**Assignment**
For every line below, set down an identical copy.

**Supplied entries**
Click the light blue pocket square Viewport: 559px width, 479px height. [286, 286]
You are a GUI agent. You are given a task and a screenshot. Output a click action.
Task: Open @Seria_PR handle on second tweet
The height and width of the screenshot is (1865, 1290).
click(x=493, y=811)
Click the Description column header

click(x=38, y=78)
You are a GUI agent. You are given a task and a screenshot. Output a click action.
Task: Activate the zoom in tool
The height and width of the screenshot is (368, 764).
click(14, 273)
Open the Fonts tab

**Worked solution**
Click the light blue pocket square Viewport: 559px width, 479px height. [286, 286]
You are a GUI agent. You are given a task and a screenshot. Output a click action.
Task: Open @Seria_PR handle on second tweet
The height and width of the screenshot is (1865, 1290).
click(x=493, y=811)
Click the Description column header

click(x=38, y=78)
You are a GUI agent. You are given a task and a screenshot. Output a click action.
Task: Activate the zoom in tool
The height and width of the screenshot is (368, 764).
click(14, 273)
Open the Fonts tab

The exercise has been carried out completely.